Work task: Produce a word-for-word copy of the lines from the one that contains "How do I perform: Show" to the final line of the data below, with all pictures dropped.

(Saved entries)
┌────────

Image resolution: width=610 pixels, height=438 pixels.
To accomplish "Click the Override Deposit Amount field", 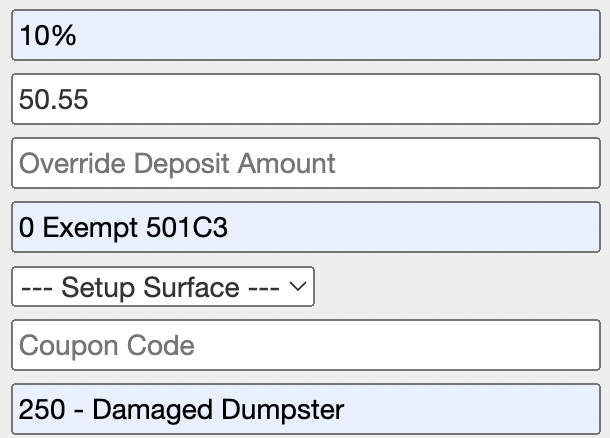I will [305, 162].
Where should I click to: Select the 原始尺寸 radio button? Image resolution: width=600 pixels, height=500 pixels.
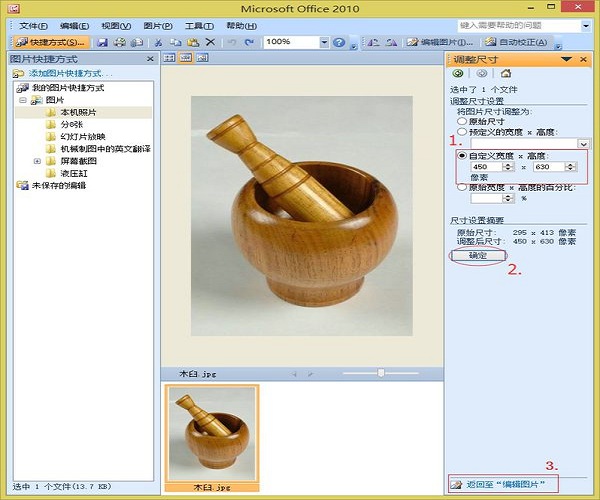tap(461, 120)
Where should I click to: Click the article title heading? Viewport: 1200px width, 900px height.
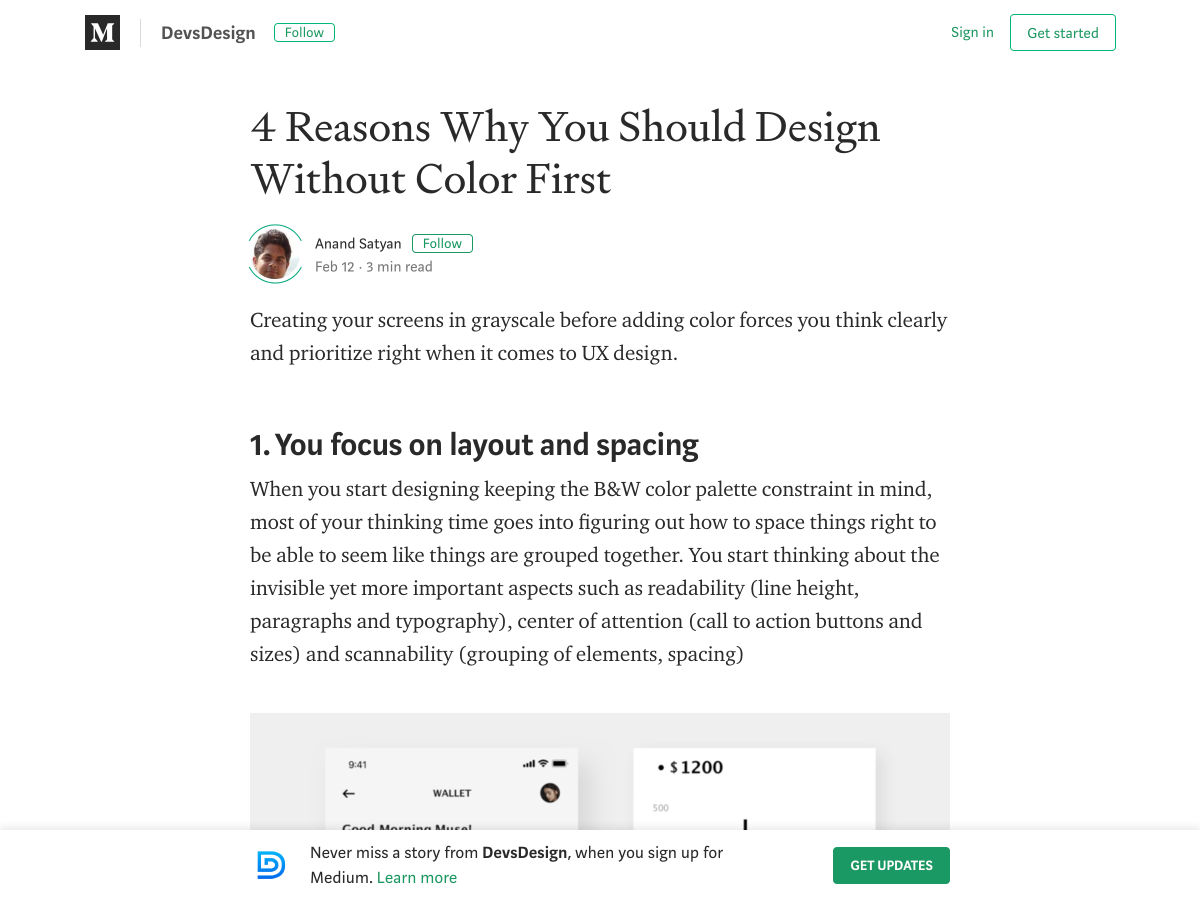coord(565,153)
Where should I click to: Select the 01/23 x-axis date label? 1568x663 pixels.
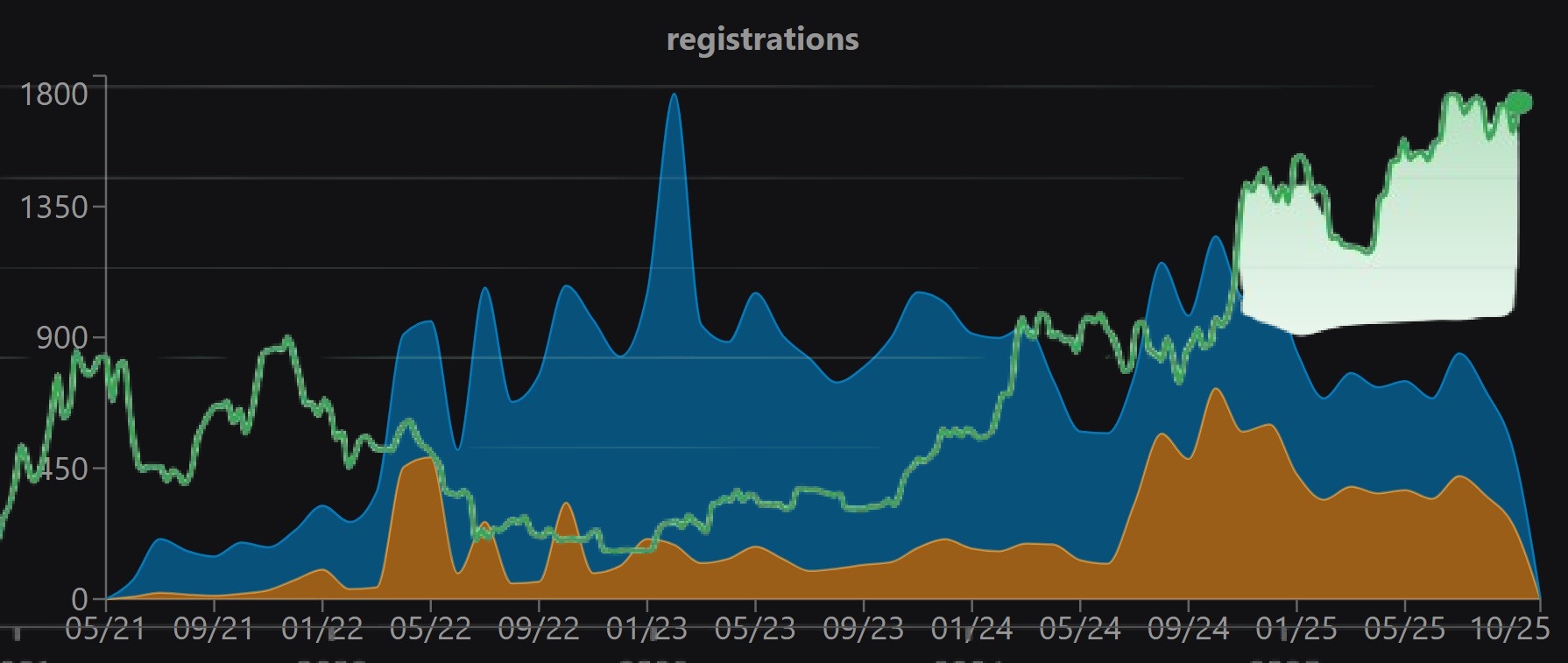646,629
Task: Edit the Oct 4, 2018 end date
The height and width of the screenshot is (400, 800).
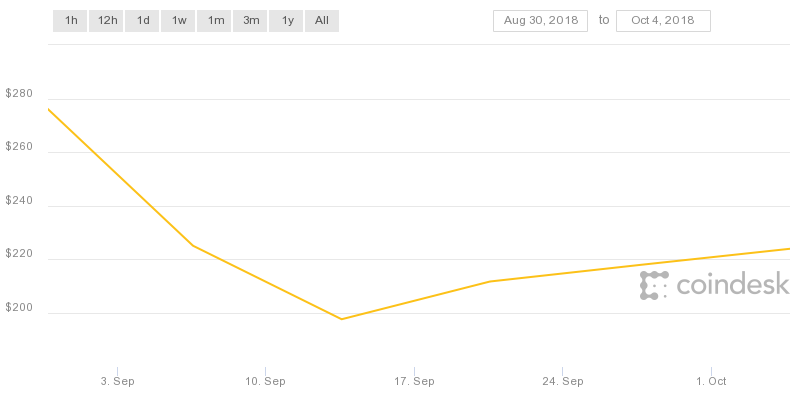Action: tap(663, 20)
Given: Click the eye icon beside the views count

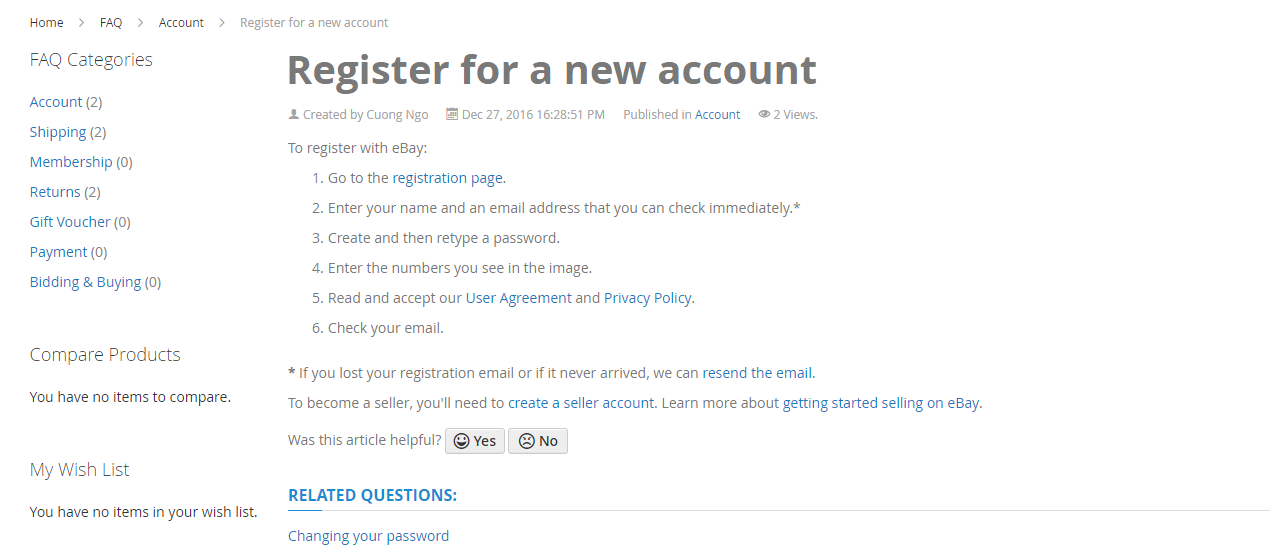Looking at the screenshot, I should [x=764, y=114].
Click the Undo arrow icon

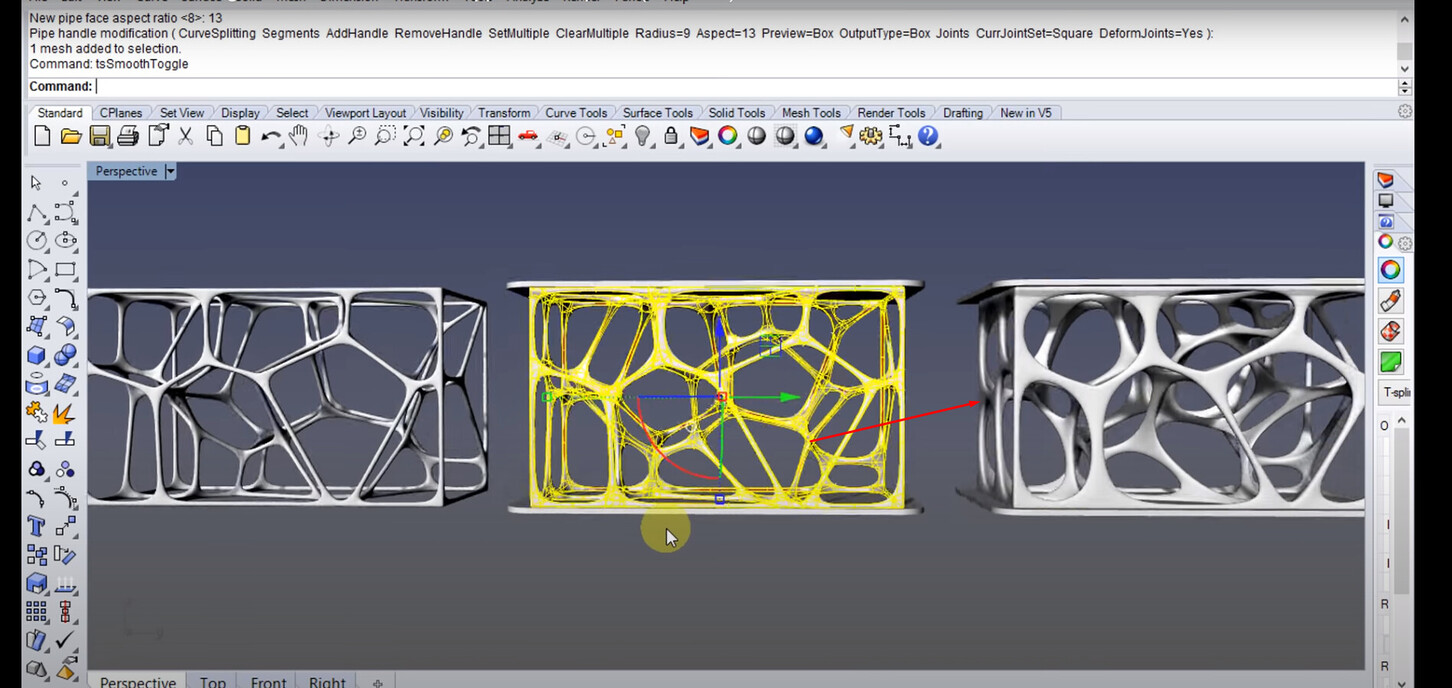point(271,136)
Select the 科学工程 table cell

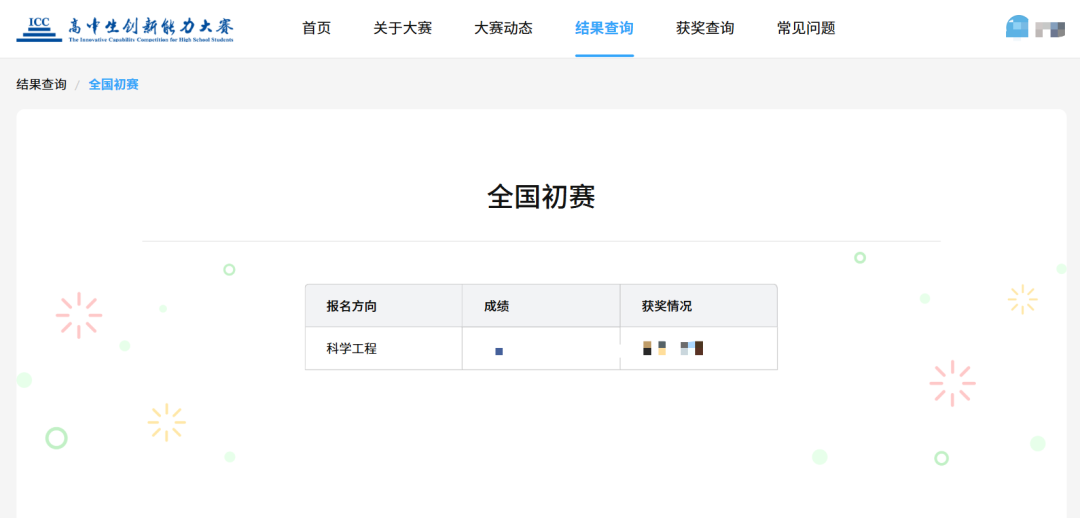click(352, 349)
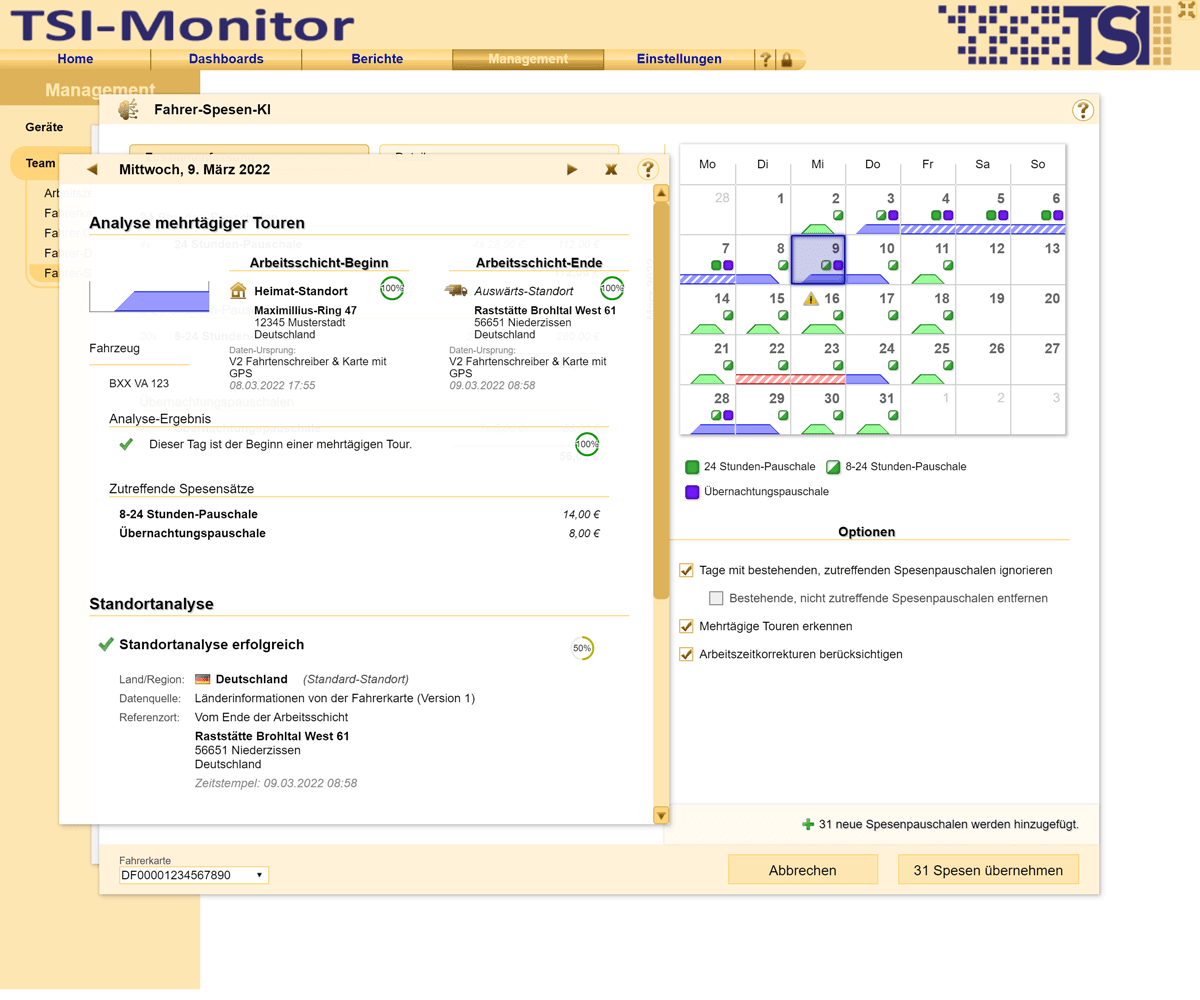Toggle Mehrtägige Touren erkennen checkbox

687,627
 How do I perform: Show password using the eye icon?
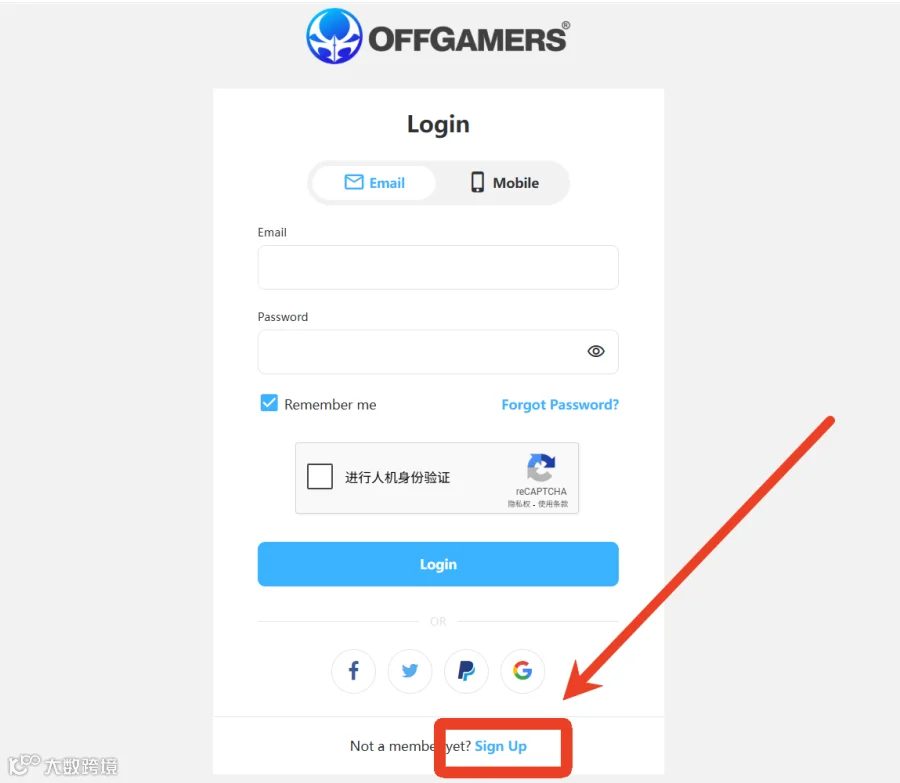pyautogui.click(x=596, y=351)
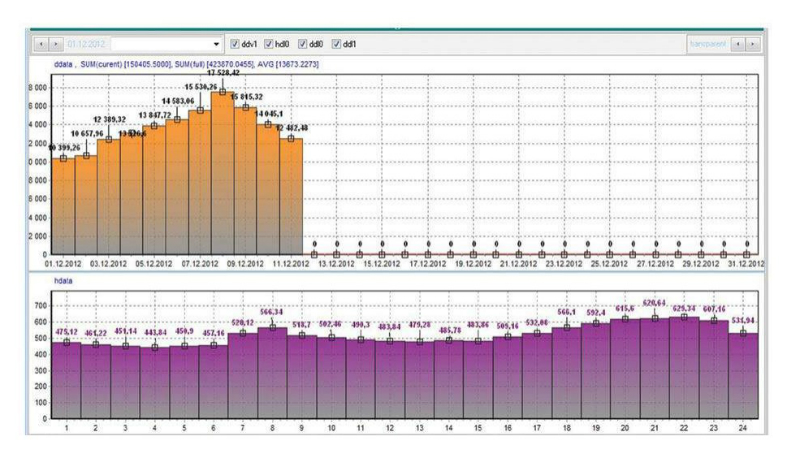The width and height of the screenshot is (800, 458).
Task: Click the transparent label in the toolbar
Action: tap(708, 45)
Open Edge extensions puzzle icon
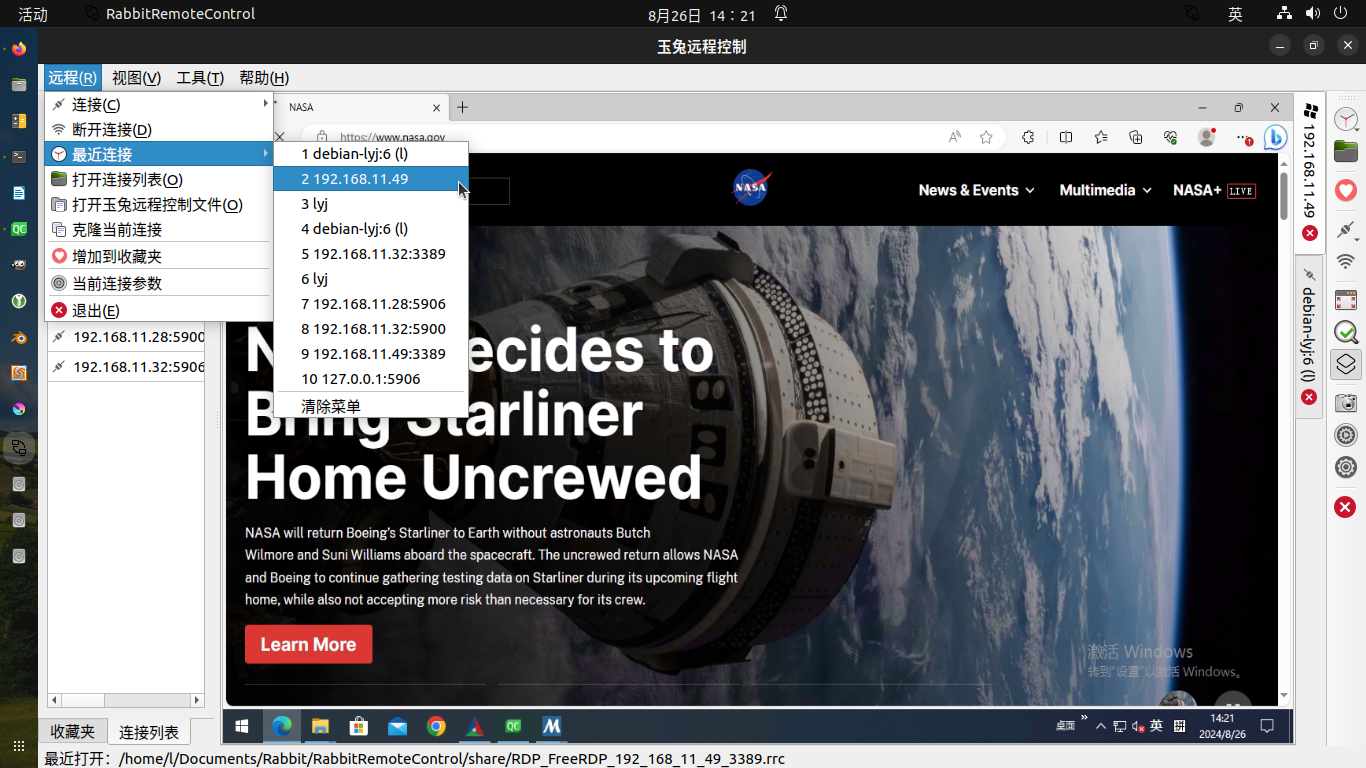This screenshot has width=1366, height=768. click(x=1027, y=137)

└────────

Solution:
 How do I perform: Show password using the eye icon?
pyautogui.click(x=596, y=351)
The width and height of the screenshot is (800, 458).
Task: Click the transparent label in the toolbar
Action: tap(708, 45)
Open Edge extensions puzzle icon
This screenshot has width=1366, height=768. click(x=1027, y=137)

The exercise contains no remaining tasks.